Antes de volver a casa comparten un buen rato con el papá de la hija de Ivana
que escucha atento los atisbos de explicación que ensaya ella tratando de
verbalizar las revoluciones que experimentaron su cabeza, sus emociones, su
alma… (algunos de los puertos que consigue señalar de su inmersión en ese Océano). Y sin comprenderlo todo sabe sin saber que lo vivido no la transformó en
alguien diferente, sino que la hizo trascender un umbral de su propia vida y ahora
puede ver, sentir y soñar mucho de lo que antes no.
En los momentos
finales de aquella charla él no puede contenerse: “Es hermoso todo lo que contás.
Estás distinta.
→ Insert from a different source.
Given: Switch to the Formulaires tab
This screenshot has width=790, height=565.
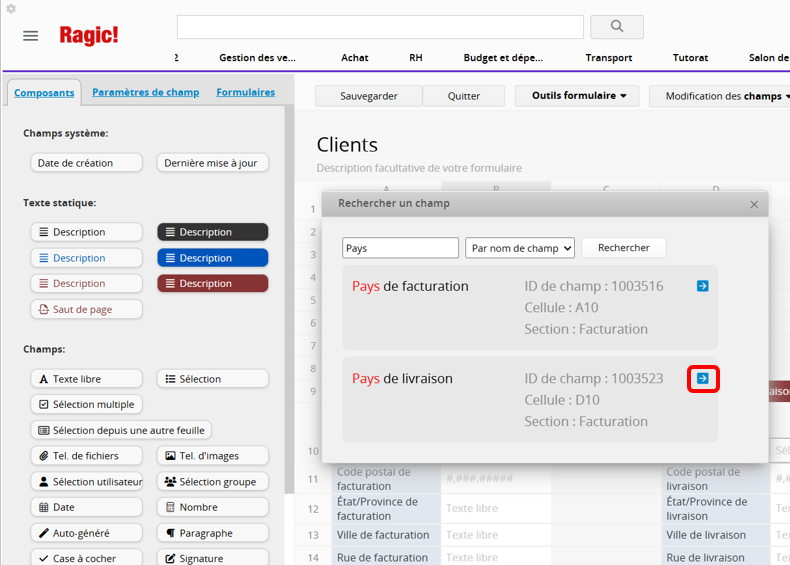Looking at the screenshot, I should (246, 92).
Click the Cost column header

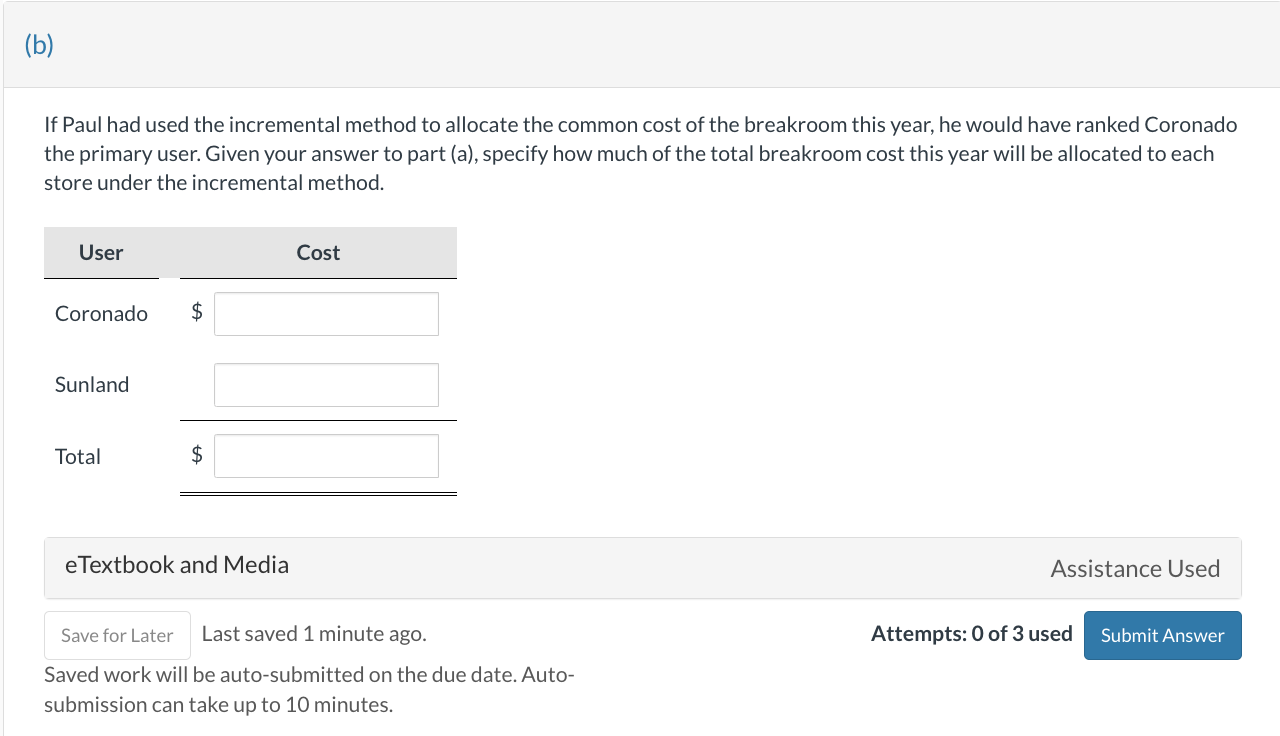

Llenaste esta casa de una energía preciosa”.
Cuando me lo
cuenta no me sorprende pero me maravilla. Rápidamente borroneo la escena en mi
imaginación y comprendo que, igual que María, inundó la casa de un halo
fragante y delicioso (Juan 12:1-3)
Y me doy cuenta
que esa mudanza, que todos ven, que cambia su vida, que es reconocible y
admirable y apetecible, tanto como inexplicable, no se trata de definiciones ni
de conceptos mensurables, sino de vida, de acción. Y recuerdo que ya fue
definida en términos contundentes: “La salvación ha
venido hoy a esta casa” (Lucas 19:1-9)
No me atrevo a lastimar el silencio. No digo nada. La abrazo.